(Material to process begins)

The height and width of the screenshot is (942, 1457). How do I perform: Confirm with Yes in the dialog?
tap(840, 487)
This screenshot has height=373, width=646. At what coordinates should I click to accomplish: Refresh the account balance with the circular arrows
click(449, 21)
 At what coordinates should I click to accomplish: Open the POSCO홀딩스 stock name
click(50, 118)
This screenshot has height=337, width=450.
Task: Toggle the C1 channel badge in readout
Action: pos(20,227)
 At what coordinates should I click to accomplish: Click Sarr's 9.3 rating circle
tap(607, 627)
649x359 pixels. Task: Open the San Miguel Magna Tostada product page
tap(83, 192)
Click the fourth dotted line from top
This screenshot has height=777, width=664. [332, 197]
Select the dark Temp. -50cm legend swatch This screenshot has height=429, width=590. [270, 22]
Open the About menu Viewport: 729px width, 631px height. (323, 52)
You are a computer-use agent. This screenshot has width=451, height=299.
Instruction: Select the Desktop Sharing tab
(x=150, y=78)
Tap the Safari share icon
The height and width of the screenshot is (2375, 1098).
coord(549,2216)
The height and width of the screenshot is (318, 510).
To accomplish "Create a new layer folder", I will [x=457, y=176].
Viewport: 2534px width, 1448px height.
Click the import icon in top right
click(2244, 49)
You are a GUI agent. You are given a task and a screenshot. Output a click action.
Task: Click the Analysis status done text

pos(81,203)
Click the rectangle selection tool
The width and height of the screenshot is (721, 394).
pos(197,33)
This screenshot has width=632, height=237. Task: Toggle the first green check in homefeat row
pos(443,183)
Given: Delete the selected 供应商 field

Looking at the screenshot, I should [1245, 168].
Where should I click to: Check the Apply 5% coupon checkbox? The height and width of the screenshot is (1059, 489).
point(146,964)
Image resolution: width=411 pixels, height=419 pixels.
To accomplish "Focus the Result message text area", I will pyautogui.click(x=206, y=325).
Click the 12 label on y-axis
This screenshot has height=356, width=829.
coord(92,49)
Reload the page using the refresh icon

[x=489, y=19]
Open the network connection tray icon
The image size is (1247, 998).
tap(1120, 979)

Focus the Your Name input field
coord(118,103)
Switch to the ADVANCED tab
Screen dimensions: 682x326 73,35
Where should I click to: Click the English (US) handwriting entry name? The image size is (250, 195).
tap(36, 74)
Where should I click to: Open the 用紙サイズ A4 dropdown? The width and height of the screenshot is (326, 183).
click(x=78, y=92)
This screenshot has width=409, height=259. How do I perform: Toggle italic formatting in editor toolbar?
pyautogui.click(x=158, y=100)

(Material to process ends)

Report every line containing the string "agent" in the material.

You are a computer-use agent. This screenshot has width=451, height=299.
You are a GUI agent. You are given a task and a screenshot. Output a click action.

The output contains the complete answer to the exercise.